Katrin Bärtschi ist Briefträgerin in Bern und Gewerkschafterin.
Seit neustem hängt im Sortierraum ein riesengrosser Monitor und ersetzt die bisherigen wenig beachteten Anschlagbretter.
Allerhand Vergleichszahlen leuchten da auf, unermüdlich werden die Teams und die Zustellstellen quantitativ verglichen. Die Briefträgerin findet’s langweilig – was sagt es denn letztlich aus?
KENNZAHLEN. Wer schneller war, wer weniger Fehler machte – na ja. Welches Team wie viele Absenzen verzeichnet und so weiter und so fort. Betriebs- und Nichtbetriebsunfälle, aktuell und im Vergleich zum Vorjahr. Mit Hinweis auf die entstandenen Kosten. Statistik ohne Ende. «Teamkennzahlen» heisst solches – was für ein Wort! Ein Team kennzeichnen – oder erkennen – aufgrund der Zahlen, die es liefert?
Die Parole: „BZR Bern, Post für die Hauptstadt.“ Griffig.
Es gibt weitere Rubriken auf dem neuen elektronischen Anschlagbrett. Die Ein- und Austritte zum Beispiel, die Gratulationen für die bestandenen Lehrabschlussprüfungen und die Begrüssung der neuen Lernenden, der Abschiedsgruss des Chefs, ein Organigramm und eine Karte der «Flächenorganisation». Vorübergehend gültig, denn die nächste Reorganisation steht vor der Tür.

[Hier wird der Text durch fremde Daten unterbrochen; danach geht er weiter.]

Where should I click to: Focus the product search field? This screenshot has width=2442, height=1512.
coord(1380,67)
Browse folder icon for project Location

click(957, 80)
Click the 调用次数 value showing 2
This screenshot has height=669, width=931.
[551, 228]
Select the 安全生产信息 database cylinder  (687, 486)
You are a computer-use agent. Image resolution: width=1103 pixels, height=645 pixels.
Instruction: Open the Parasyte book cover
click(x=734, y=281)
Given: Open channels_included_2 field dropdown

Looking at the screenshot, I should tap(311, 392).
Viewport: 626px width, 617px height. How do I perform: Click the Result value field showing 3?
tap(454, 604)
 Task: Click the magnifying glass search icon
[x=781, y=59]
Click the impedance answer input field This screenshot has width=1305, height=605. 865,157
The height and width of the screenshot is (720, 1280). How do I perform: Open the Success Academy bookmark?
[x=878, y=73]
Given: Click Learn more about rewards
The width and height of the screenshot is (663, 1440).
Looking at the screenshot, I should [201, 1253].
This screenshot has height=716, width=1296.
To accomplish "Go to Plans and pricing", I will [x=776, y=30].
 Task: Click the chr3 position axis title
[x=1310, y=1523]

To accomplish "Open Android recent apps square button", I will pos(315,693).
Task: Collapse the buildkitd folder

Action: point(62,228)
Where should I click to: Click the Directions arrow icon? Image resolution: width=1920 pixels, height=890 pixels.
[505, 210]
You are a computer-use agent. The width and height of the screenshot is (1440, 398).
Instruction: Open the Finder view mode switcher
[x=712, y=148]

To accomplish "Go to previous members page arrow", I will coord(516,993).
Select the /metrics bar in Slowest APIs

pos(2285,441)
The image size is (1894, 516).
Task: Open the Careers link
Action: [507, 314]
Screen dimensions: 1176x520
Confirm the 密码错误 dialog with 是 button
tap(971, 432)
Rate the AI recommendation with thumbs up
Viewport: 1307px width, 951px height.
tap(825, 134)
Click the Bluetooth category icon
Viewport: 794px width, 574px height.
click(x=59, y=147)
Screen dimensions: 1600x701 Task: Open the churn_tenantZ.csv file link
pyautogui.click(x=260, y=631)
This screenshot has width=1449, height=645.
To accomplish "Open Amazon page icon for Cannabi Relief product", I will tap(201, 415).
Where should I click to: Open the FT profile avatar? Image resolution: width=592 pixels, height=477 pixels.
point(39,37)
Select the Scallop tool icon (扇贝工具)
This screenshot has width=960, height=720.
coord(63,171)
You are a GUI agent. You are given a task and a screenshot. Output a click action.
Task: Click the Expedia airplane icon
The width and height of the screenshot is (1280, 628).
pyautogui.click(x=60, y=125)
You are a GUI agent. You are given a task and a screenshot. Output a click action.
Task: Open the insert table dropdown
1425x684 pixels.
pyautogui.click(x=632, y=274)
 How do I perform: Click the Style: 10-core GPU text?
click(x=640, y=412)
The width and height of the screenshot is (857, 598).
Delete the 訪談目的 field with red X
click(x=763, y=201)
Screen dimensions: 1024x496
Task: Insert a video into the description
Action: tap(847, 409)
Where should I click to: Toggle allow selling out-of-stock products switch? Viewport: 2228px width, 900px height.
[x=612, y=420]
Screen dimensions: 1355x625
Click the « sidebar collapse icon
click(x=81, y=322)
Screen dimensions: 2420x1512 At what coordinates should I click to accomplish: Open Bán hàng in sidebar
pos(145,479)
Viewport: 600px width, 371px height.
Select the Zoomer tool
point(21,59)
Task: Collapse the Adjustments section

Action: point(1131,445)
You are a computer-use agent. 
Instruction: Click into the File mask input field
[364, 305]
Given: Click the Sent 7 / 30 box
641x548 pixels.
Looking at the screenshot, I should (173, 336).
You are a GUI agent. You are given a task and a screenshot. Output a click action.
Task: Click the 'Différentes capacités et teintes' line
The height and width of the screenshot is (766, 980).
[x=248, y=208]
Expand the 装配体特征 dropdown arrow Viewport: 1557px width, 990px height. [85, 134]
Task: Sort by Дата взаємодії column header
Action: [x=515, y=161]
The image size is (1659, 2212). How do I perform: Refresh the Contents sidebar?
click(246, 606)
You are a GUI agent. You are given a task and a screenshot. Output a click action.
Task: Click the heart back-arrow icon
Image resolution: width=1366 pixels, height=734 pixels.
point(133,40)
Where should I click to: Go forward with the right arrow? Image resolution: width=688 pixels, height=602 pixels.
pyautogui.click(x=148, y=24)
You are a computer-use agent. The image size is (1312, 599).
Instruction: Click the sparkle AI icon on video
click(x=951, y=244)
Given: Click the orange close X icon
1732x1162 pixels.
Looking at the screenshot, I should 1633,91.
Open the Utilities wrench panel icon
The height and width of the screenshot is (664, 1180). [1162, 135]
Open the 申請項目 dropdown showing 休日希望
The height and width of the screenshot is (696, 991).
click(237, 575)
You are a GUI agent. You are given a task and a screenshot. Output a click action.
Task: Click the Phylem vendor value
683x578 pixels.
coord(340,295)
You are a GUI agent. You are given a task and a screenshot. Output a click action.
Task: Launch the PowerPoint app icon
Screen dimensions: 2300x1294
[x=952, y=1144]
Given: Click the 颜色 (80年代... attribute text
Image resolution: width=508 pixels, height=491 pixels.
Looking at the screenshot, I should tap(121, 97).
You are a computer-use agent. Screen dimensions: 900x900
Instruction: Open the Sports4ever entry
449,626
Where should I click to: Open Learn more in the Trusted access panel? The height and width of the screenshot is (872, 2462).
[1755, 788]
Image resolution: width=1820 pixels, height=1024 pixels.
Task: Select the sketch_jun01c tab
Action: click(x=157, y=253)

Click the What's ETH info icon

Kampagnen wie «Postactivity» – die Briefträgerin erinnert sich momentan nicht, was damit gemeint ist. Hinweise zu aktuellen Arbeitssicherheitsthemen wie, dass die Füsse aufs Trittbrett gehören. Eine Einladung, via QR-Code ein Gratis-Postkartenset zu bestellen. Und nicht zu vergessen die Parole: Briefzustellregion «BZR Bern, Post für die Hauptstadt». Griffig.
SURREAL. Ist die Anschaffung des neuen Monitors überhaupt der Schreibe wert? Nicht unbedingt. Es ist ein Schritt im allgemeinen Digitalisierungsprozess und bei manch andern Firmen wohl längstens Realität. Weshalb erzählt die Briefträgerin denn davon? Vielleicht, um ein Stimmungsbild zu liefern aus der Halle, in der die vielen Sortiergestelle stehen und am frühen Morgen und ab dem Mittag emsige Hände am Werk sind. Während auf dem Bildschirm sich wiederholend die News vorübergleiten. Und in der Zeit, wo die Hände draussen beschäftigt sind, ausser die paar vom Innendienst? Ein fast surreales Bild: Botschaften ins Leere, sozusagen.